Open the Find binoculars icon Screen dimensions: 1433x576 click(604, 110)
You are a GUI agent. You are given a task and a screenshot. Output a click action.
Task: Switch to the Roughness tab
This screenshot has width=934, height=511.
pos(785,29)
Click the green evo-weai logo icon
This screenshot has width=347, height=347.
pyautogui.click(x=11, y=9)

────

_ASSIGNMENT_
Could you retype every record above exactly as written?

_OUTPUT BELOW_
Open the Find binoculars icon Screen dimensions: 1433x576 click(604, 110)
You are a GUI agent. You are given a task and a screenshot. Output a click action.
Task: Switch to the Roughness tab
This screenshot has width=934, height=511.
pos(785,29)
Click the green evo-weai logo icon
This screenshot has width=347, height=347.
pyautogui.click(x=11, y=9)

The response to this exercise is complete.